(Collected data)

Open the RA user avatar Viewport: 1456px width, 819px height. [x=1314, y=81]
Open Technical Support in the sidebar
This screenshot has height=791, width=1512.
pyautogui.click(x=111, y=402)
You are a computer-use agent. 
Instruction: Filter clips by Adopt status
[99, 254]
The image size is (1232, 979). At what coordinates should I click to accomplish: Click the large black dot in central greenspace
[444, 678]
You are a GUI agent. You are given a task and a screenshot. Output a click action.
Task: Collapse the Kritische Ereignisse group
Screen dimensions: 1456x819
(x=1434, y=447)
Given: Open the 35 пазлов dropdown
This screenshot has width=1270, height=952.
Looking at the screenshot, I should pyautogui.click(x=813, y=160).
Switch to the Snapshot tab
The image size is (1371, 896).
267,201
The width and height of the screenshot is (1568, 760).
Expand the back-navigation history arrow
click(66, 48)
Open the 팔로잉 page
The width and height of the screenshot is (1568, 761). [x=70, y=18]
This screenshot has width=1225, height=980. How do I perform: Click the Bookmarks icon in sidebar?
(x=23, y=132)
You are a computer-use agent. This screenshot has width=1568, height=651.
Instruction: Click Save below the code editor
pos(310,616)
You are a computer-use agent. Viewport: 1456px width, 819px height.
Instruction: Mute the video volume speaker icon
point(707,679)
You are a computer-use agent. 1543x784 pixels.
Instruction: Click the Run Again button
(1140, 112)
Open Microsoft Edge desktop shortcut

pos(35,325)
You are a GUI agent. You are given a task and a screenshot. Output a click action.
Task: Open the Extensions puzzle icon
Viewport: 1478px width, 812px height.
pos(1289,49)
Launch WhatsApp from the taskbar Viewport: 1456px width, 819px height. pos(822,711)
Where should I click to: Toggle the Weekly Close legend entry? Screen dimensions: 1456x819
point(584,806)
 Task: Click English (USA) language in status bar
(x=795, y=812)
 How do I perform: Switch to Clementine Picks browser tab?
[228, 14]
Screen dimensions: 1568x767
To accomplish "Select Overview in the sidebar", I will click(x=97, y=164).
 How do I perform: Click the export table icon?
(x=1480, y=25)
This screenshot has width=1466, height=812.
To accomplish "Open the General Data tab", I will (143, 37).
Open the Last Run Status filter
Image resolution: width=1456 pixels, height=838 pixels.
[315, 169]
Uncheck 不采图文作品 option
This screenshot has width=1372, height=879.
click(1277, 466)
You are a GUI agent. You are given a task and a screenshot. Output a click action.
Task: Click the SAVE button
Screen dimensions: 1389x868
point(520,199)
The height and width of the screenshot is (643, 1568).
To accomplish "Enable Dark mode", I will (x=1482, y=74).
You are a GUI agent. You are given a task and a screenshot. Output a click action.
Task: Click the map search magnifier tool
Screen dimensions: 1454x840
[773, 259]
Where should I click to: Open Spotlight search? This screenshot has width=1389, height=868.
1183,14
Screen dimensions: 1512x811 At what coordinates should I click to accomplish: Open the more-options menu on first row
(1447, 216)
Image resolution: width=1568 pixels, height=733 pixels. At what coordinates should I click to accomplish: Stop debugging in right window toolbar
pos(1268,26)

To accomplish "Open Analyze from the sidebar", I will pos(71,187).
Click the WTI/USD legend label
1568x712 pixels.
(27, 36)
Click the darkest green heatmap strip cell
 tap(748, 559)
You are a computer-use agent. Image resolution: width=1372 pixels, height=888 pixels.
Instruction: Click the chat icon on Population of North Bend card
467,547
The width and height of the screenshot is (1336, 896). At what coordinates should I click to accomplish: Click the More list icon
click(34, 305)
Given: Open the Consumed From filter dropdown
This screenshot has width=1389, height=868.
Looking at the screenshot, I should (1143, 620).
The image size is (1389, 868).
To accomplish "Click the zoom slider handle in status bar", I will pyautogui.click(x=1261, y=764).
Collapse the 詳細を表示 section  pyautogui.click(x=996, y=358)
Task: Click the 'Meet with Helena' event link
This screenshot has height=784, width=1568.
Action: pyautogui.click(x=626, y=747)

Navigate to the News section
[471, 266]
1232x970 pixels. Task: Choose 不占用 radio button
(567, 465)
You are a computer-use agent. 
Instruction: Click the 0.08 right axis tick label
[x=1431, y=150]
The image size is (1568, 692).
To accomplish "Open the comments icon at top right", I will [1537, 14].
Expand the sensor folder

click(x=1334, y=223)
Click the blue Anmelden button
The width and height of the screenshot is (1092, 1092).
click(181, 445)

■ Problem to work on ■
This task calls for every entry above to be transcribed exactly.

■ Problem solution ■
Open the RA user avatar Viewport: 1456px width, 819px height. [x=1314, y=81]
Open Technical Support in the sidebar
This screenshot has height=791, width=1512.
pyautogui.click(x=111, y=402)
You are a computer-use agent. 
Instruction: Filter clips by Adopt status
[99, 254]
The image size is (1232, 979). At what coordinates should I click to accomplish: Click the large black dot in central greenspace
[444, 678]
You are a GUI agent. You are given a task and a screenshot. Output a click action.
Task: Collapse the Kritische Ereignisse group
Screen dimensions: 1456x819
(x=1434, y=447)
Given: Open the 35 пазлов dropdown
This screenshot has width=1270, height=952.
Looking at the screenshot, I should pyautogui.click(x=813, y=160).
Switch to the Snapshot tab
The image size is (1371, 896).
267,201
The width and height of the screenshot is (1568, 760).
Expand the back-navigation history arrow
click(66, 48)
Open the 팔로잉 page
The width and height of the screenshot is (1568, 761). [x=70, y=18]
This screenshot has width=1225, height=980. How do I perform: Click the Bookmarks icon in sidebar?
(x=23, y=132)
You are a computer-use agent. This screenshot has width=1568, height=651.
Instruction: Click Save below the code editor
pos(310,616)
You are a computer-use agent. Viewport: 1456px width, 819px height.
Instruction: Mute the video volume speaker icon
point(707,679)
You are a computer-use agent. 1543x784 pixels.
Instruction: Click the Run Again button
(1140, 112)
Open Microsoft Edge desktop shortcut

pos(35,325)
You are a GUI agent. You are given a task and a screenshot. Output a click action.
Task: Open the Extensions puzzle icon
Viewport: 1478px width, 812px height.
pos(1289,49)
Launch WhatsApp from the taskbar Viewport: 1456px width, 819px height. pos(822,711)
Where should I click to: Toggle the Weekly Close legend entry? Screen dimensions: 1456x819
point(584,806)
 Task: Click English (USA) language in status bar
(x=795, y=812)
 How do I perform: Switch to Clementine Picks browser tab?
[228, 14]
Screen dimensions: 1568x767
To accomplish "Select Overview in the sidebar", I will click(x=97, y=164).
 How do I perform: Click the export table icon?
(x=1480, y=25)
This screenshot has width=1466, height=812.
To accomplish "Open the General Data tab", I will (143, 37).
Open the Last Run Status filter
Image resolution: width=1456 pixels, height=838 pixels.
[315, 169]
Uncheck 不采图文作品 option
This screenshot has width=1372, height=879.
click(1277, 466)
You are a GUI agent. You are given a task and a screenshot. Output a click action.
Task: Click the SAVE button
Screen dimensions: 1389x868
point(520,199)
The height and width of the screenshot is (643, 1568).
To accomplish "Enable Dark mode", I will (x=1482, y=74).
You are a GUI agent. You are given a task and a screenshot. Output a click action.
Task: Click the map search magnifier tool
Screen dimensions: 1454x840
[773, 259]
Where should I click to: Open Spotlight search? This screenshot has width=1389, height=868.
1183,14
Screen dimensions: 1512x811 At what coordinates should I click to accomplish: Open the more-options menu on first row
(1447, 216)
Image resolution: width=1568 pixels, height=733 pixels. At what coordinates should I click to accomplish: Stop debugging in right window toolbar
pos(1268,26)

To accomplish "Open Analyze from the sidebar", I will pos(71,187).
Click the WTI/USD legend label
1568x712 pixels.
(27, 36)
Click the darkest green heatmap strip cell
 tap(748, 559)
You are a computer-use agent. Image resolution: width=1372 pixels, height=888 pixels.
Instruction: Click the chat icon on Population of North Bend card
467,547
The width and height of the screenshot is (1336, 896). At what coordinates should I click to accomplish: Click the More list icon
click(34, 305)
Given: Open the Consumed From filter dropdown
This screenshot has width=1389, height=868.
Looking at the screenshot, I should (1143, 620).
The image size is (1389, 868).
To accomplish "Click the zoom slider handle in status bar", I will pyautogui.click(x=1261, y=764).
Collapse the 詳細を表示 section  pyautogui.click(x=996, y=358)
Task: Click the 'Meet with Helena' event link
This screenshot has height=784, width=1568.
Action: pyautogui.click(x=626, y=747)

Navigate to the News section
[471, 266]
1232x970 pixels. Task: Choose 不占用 radio button
(567, 465)
You are a computer-use agent. 
Instruction: Click the 0.08 right axis tick label
[x=1431, y=150]
The image size is (1568, 692).
To accomplish "Open the comments icon at top right", I will [1537, 14].
Expand the sensor folder

click(x=1334, y=223)
Click the blue Anmelden button
The width and height of the screenshot is (1092, 1092).
click(181, 445)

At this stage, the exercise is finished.